A modest proposal to fix Afghanistan

Ok so this is a case of me cooking up a crazy theory too late at night. I dont particularly buy it, but I think its worth poking at, so I'm opening it up for public mockery.

So one of the things that keeps coming up as people try to transfer what has worked in Iraq to Afghanistan in some version of the "Awakening", Sons of Iraq, tribal militia scheme. Nathan at Registan points out the holes in another new set of suggestions for this type of program.
This stuff is hard, and there’s enormous tension between creating and strengthening local institutions and trying to strengthen a central government with a powerful executive. It’s clear that Green gets that, and bully on him for giving the creation of a tribal engagement and militia creation strategy a whirl. What everyone involved in this effort really needs to do, however, is ask whether or not we make things harder by talking about Afghanistan’s people and society the way we do. When we talk about tribes, we imply institutions or leaders with authority over those in the same kin group. Are we really seeing much of that in Afghanistan above the level of one to a few villages?
This got me thinking about the possible ways we think about ethnic identity. If Afghanistan does have a less centralized political elemant as this passage seems to suggest, prehaps there is a better way to mobilize it than one shaped around political leaders.

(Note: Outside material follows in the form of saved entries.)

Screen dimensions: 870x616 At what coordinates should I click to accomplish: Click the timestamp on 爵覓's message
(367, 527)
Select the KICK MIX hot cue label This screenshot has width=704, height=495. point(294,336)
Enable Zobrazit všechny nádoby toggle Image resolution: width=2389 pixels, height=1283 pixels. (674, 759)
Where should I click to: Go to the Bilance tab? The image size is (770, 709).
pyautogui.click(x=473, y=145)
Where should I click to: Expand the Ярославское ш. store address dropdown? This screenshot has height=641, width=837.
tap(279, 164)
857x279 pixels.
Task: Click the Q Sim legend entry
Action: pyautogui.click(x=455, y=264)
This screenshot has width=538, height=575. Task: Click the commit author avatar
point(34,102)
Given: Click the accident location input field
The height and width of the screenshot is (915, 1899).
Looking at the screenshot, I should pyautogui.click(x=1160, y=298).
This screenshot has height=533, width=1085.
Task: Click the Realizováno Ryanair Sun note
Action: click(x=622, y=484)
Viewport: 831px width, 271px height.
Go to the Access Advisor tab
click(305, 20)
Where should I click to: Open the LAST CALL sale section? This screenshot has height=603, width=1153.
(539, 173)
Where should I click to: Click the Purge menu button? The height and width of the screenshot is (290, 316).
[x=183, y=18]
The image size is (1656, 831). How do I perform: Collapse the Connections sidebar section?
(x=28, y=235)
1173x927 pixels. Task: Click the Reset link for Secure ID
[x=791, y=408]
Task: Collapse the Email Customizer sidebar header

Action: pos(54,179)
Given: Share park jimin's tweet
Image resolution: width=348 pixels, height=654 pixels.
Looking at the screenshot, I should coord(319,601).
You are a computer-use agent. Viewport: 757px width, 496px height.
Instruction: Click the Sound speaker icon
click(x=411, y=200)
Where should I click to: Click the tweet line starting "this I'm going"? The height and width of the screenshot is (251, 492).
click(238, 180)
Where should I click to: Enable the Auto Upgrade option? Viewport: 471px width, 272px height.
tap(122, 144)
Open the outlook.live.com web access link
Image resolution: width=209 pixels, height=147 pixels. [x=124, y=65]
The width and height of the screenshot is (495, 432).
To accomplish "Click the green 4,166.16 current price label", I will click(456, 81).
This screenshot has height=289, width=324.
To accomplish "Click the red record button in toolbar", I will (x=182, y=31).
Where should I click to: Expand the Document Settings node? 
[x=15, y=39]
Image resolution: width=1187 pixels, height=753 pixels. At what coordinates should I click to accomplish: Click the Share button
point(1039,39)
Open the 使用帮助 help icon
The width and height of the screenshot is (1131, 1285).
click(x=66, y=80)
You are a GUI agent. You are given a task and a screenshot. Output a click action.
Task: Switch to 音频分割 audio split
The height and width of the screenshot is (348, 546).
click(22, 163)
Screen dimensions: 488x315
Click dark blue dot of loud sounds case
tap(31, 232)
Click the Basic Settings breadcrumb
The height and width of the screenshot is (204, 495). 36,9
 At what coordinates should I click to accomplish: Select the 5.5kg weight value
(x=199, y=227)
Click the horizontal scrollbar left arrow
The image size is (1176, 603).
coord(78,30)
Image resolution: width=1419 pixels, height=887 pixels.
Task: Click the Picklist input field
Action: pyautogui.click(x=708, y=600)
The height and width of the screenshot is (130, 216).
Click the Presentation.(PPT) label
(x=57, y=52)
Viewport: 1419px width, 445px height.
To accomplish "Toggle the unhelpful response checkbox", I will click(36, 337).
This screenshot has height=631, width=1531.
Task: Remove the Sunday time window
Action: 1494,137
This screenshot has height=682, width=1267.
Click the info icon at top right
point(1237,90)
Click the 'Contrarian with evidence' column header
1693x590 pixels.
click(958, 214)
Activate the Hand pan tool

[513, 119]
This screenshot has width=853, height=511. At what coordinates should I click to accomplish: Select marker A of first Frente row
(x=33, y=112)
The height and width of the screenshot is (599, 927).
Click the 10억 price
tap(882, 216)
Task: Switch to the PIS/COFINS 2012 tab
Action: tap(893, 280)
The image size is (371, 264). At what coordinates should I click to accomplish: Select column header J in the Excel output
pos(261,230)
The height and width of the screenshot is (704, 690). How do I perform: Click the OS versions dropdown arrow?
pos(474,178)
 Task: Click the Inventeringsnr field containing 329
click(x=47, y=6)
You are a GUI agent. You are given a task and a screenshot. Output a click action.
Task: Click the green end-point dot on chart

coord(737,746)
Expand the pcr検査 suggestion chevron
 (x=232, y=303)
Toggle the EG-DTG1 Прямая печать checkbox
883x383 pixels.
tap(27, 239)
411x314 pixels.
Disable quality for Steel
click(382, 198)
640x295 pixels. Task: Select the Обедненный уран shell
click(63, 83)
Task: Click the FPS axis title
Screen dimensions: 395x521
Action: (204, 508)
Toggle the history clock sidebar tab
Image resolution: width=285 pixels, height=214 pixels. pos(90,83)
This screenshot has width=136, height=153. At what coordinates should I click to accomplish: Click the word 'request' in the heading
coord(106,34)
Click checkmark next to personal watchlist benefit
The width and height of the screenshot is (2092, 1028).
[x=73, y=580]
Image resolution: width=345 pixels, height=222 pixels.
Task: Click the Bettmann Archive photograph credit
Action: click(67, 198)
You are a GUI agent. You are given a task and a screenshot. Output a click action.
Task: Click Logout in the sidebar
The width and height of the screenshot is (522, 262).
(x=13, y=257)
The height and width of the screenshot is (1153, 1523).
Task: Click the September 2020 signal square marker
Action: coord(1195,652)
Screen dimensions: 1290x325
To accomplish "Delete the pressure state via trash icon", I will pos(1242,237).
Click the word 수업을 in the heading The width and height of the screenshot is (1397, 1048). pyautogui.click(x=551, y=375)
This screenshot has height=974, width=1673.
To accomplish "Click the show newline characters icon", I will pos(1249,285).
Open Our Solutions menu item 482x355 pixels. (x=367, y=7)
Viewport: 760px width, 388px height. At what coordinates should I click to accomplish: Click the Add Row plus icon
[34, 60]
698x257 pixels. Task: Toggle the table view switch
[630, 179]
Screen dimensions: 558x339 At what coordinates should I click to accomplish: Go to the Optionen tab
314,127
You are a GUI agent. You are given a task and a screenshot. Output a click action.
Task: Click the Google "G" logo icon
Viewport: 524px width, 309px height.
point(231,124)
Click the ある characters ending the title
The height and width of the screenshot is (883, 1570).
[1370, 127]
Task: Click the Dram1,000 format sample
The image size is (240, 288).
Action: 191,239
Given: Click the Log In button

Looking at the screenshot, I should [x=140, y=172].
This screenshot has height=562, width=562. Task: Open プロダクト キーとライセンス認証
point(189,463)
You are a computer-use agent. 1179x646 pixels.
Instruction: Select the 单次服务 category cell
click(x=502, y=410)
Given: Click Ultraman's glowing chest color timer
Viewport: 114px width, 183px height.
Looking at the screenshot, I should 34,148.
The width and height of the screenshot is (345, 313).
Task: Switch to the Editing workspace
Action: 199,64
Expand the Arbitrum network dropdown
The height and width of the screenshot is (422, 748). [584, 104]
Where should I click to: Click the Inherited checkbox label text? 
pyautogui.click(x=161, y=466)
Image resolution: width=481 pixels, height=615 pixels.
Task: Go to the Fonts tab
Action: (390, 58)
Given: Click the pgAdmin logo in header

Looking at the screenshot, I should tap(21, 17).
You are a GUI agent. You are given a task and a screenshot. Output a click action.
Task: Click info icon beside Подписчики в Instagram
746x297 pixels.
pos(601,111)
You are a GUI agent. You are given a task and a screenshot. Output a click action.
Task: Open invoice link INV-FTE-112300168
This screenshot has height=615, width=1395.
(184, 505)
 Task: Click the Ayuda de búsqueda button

There's plenty of lit. in the ethnic conflict field (particularly D. Posner's work on Africa) that suggests that ethnic divisions become politically salient only if there are institutions that incentivises one particular identity over another. So make it that when you join one of the national security services, you can identify as a particular identity. Your presence in the security force, and the success of the missions you undertake is then combined in some type of "tribal team score" that is publicly available, and translates into some type of monetary perk (he with the highest per capita recruitment gets roads first kind of deal).

Do i think this is going to make for a very good free and open society? absolutely not. It entrenches tribalism within the security forces, creates incentives that force people into the security forces against their will, is vulnerable to central government corruption to name only a few, but it seems better than the current system...

1 comment:

  1. I tend to like the plan that the Ba'athists used in Iraq in the 60s: let the central government spend lots of money on people that pretty much is conditional on them ignoring and not working with tribal and local leaders. That worked pretty well until sanctions. If only Afghanistan had some product that the government could control and use the profits as patronage... heroin maybe?

    Your idea is good, but maybe make it an institution that is a unit larger than tribe, might as well try to create a nationalism of sorts. Except making tribes compete against each other in service is going to make everyone immediately think to British colonialism in India and such.